When money is to be raised for some neighborhood purpose partners for the evening are chosen in what I should think might be a trying, though a most practical fashion. On one Saturday evening the ladies, on the next the gentlemen, are put up for auction as partners, the price paid being in peanuts. A popular partner will sometimes bring as much as a hundred and twenty-five peanuts; and why little Alfred Stoddard, who never did anything in his life but get a musical degree at some tiny college (there are even those who say that he bought the degree), who reads catalogues and nurses his dignity while his wife works the farm, should regularly fetch this fancy price, I never could see.

“Oh, well!” says Sam Marston, “Alfred has them handsome, mournful dark eyes. The ladies can’t resist ’em.”

The three Watson farms lie to the east of the hill, right under its rocky ledges, and are sheltered by it; indeed the whole of the beautiful rounded valley which they occupy is rimmed entirely by low abrupt hills. It must be an old lake bottom, for the last remnant of the lake, a pond a hundred yards or so long, still sparkles bright blue in the midst of it.

Forty years ago Tristam Watson, with his wife and four children, three boys, and Marcia, the youngest, went north two hundred miles, to the Aroostook, when that region still lay under heavy forest. He built his cabin among the first-growth pines, and cleared and planted among the trees, burning and uprooting the stumps gradually, as he could. It was pioneer life, with no roads and almost no neighbors. Bear and moose were common, and deer more than common, and there were wolves in a hard winter; but he was a hardy, vigorous man with hardy children, and he did well.

He had no idea of cutting himself and his family off from their home ties. Nothing of the sort. The railroad ran only a short part of the way, and they could not afford that part, but every year they hitched up and drove home, the whole distance. It took them about five days. They had a little home-made tent, and they built their fire and set up their gipsy housekeeping each night beside the road. If it rained, “why then it rained,” Marcia says. The year was marked by this flight; it was their great adventure, and apparently a perfect frolic, at least for the children. They stayed two or three weeks, saw all the “folks,” and went back to their strenuous forest life.

Tristam died at about sixty, and the family came home, and took up the three beautiful farms left to the sons by their grandparents. The two elder sons married, the third stayed with his mother and sister.

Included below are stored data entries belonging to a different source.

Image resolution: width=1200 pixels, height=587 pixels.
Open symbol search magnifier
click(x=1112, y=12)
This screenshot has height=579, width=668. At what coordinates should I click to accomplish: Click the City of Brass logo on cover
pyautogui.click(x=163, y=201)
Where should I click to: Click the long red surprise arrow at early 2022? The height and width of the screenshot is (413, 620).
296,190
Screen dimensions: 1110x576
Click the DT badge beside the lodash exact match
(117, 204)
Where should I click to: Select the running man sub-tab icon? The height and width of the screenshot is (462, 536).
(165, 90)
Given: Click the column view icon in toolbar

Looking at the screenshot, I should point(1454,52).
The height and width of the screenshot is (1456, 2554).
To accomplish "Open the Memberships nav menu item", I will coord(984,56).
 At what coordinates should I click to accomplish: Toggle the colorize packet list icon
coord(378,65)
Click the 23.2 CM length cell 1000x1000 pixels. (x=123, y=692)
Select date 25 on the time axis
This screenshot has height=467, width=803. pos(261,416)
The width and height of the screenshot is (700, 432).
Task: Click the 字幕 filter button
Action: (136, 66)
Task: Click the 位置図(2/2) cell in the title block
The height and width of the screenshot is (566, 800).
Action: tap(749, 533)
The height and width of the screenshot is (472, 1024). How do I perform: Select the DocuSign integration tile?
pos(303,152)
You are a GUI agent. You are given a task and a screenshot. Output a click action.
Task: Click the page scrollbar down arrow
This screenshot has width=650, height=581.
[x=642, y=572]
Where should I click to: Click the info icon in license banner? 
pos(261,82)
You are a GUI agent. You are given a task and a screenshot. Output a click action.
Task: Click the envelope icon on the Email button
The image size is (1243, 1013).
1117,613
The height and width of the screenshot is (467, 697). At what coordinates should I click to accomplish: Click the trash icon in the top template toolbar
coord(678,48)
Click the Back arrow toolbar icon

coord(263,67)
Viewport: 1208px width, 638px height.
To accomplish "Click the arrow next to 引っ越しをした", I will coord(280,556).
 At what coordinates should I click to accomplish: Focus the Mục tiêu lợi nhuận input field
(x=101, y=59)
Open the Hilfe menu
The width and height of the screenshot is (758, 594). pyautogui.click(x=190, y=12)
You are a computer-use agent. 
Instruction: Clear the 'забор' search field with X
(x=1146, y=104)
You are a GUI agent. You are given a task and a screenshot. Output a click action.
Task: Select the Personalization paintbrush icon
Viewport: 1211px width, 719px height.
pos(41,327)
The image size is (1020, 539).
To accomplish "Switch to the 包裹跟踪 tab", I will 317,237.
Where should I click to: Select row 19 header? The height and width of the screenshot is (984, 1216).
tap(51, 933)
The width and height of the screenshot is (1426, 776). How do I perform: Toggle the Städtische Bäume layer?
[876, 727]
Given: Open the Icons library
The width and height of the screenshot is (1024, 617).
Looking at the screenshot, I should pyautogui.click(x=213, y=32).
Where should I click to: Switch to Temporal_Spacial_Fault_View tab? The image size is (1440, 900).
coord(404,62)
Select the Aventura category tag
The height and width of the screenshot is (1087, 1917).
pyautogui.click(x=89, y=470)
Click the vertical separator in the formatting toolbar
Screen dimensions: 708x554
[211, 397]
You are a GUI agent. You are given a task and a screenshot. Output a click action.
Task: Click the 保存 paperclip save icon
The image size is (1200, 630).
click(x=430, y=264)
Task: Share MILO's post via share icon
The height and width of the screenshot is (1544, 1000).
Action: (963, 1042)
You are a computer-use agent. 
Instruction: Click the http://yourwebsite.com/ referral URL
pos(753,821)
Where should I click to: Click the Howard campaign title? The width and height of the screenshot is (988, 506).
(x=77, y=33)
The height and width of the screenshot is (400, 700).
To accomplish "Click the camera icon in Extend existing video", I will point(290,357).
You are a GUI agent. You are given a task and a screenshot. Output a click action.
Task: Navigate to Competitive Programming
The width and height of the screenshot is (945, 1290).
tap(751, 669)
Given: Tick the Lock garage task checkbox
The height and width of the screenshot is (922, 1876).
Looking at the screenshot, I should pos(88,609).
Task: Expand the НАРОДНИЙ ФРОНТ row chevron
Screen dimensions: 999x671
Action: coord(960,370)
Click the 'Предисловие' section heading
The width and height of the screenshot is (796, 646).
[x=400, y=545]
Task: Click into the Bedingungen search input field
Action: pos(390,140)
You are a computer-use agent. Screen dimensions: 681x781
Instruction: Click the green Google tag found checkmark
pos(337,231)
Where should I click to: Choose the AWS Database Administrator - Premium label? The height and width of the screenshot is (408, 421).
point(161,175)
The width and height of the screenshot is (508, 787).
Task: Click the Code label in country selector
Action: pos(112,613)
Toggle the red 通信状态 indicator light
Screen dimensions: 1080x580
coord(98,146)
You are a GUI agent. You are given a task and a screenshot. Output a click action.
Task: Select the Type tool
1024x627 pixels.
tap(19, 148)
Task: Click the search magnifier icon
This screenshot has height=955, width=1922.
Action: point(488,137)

Not long after they came back, Marcia fell ill. There was a badly aggravated strain, and she had measles and bronchitis, and after that, as we say in the country, she “commenced ailing.” She changed in a year from a blooming girl to the little thin, white-faced woman she is now (though her black eyes never stopped twinkling).

A long illness on an isolated farm is a bad thing for more than bodily health. The Rural Free Delivery and Rural Telephone, and the lengthening trolley lines, are bringing the most wholesome stir imaginable after the old colorless days; but in old times the outlying farms too often held pitiful brooding figures of women, sunk in depression. Marcia’s terror was lest she should fall under this shadow. She had seen only too many such cases, and the fear was beginning to realize itself, she often has told me; but from its very danger her mind, fundamentally sane and vigorous, plucked out its salvation. First absorbed in her own ailments, she began to question her doctor about the cure of other diseases. Soon she asked him for books on medicine. She read and studied, and then one day she asked him to take her to see a suffering neighbor. To humor her, he did, and almost at once, ill as she still was, she began to help nursing patients on the neighboring farms. Once her mind took hold of work, it cleared itself as the sky clears of clouds when the wind blows. It was like a slender but vigorous-fibred little tree reaching out and finding life-giving soil for itself. I do not believe she has an ounce of extra strength, even now, and she is by no means always free from pain, but she can do her work, and for five years she has been the most sought-after nurse in half the county.

She has an imp’s fun (and had, even when she was most ill) and can make a groaning patient laugh, as she lays on hot compresses. As we drove home that day in October, she told me how she had been outwitting her brother. (He is a handsome blond-bearded fellow, with what is rare on the farms, a carriage as erect as a soldier’s. He is far slower-natured than Marcia.)

“He’s been real tardy, this year, in getting the hams smoked, and he put off building a smoke-house. He was all for hauling his lumber. Nothing would do but that lumber must be hauled first, whether the pigs were smoked, or whether they flew; and there were Mother and I in want of our bacon.”